== PROVIDED INFORMATION
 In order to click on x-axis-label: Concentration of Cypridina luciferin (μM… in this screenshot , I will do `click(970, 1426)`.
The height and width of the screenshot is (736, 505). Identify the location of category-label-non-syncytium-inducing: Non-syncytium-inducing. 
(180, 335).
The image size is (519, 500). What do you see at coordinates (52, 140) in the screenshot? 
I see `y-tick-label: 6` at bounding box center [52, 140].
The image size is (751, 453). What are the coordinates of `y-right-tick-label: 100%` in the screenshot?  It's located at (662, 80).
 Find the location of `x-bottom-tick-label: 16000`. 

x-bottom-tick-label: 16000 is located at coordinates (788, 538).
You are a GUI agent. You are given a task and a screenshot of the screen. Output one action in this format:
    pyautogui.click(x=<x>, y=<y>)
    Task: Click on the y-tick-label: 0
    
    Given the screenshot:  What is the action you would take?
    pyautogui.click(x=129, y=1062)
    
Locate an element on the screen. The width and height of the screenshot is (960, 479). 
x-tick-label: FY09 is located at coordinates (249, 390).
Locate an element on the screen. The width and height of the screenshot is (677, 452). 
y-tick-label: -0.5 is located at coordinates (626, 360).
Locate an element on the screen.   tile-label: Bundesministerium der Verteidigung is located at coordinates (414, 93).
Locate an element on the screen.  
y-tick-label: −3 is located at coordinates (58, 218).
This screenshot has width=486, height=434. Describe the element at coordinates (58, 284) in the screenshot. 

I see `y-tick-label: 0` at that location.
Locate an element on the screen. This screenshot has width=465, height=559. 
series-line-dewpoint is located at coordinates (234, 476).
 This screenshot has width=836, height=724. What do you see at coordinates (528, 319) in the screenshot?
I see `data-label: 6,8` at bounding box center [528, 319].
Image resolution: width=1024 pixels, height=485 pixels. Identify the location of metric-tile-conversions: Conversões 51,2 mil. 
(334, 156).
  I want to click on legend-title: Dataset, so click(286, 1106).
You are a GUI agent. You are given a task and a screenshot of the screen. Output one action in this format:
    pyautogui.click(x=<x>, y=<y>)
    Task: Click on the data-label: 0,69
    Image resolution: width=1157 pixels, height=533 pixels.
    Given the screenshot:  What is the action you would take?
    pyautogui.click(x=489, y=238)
====
Retype every line of the listing above verbatim, keeping all characters, spacing, and line breaks unchanged.

• _SOLUTION TO THE EXERCISE_
 In order to click on x-axis-label: Concentration of Cypridina luciferin (μM… in this screenshot , I will do `click(970, 1426)`.
The height and width of the screenshot is (736, 505). Identify the location of category-label-non-syncytium-inducing: Non-syncytium-inducing. 
(180, 335).
The image size is (519, 500). What do you see at coordinates (52, 140) in the screenshot? 
I see `y-tick-label: 6` at bounding box center [52, 140].
The image size is (751, 453). What are the coordinates of `y-right-tick-label: 100%` in the screenshot?  It's located at (662, 80).
 Find the location of `x-bottom-tick-label: 16000`. 

x-bottom-tick-label: 16000 is located at coordinates (788, 538).
You are a GUI agent. You are given a task and a screenshot of the screen. Output one action in this format:
    pyautogui.click(x=<x>, y=<y>)
    Task: Click on the y-tick-label: 0
    
    Given the screenshot:  What is the action you would take?
    pyautogui.click(x=129, y=1062)
    
Locate an element on the screen. The width and height of the screenshot is (960, 479). 
x-tick-label: FY09 is located at coordinates (249, 390).
Locate an element on the screen. The width and height of the screenshot is (677, 452). 
y-tick-label: -0.5 is located at coordinates (626, 360).
Locate an element on the screen.   tile-label: Bundesministerium der Verteidigung is located at coordinates (414, 93).
Locate an element on the screen.  
y-tick-label: −3 is located at coordinates (58, 218).
This screenshot has width=486, height=434. Describe the element at coordinates (58, 284) in the screenshot. 

I see `y-tick-label: 0` at that location.
Locate an element on the screen. This screenshot has width=465, height=559. 
series-line-dewpoint is located at coordinates (234, 476).
 This screenshot has width=836, height=724. What do you see at coordinates (528, 319) in the screenshot?
I see `data-label: 6,8` at bounding box center [528, 319].
Image resolution: width=1024 pixels, height=485 pixels. Identify the location of metric-tile-conversions: Conversões 51,2 mil. 
(334, 156).
  I want to click on legend-title: Dataset, so click(286, 1106).
You are a GUI agent. You are given a task and a screenshot of the screen. Output one action in this format:
    pyautogui.click(x=<x>, y=<y>)
    Task: Click on the data-label: 0,69
    Image resolution: width=1157 pixels, height=533 pixels.
    Given the screenshot:  What is the action you would take?
    pyautogui.click(x=489, y=238)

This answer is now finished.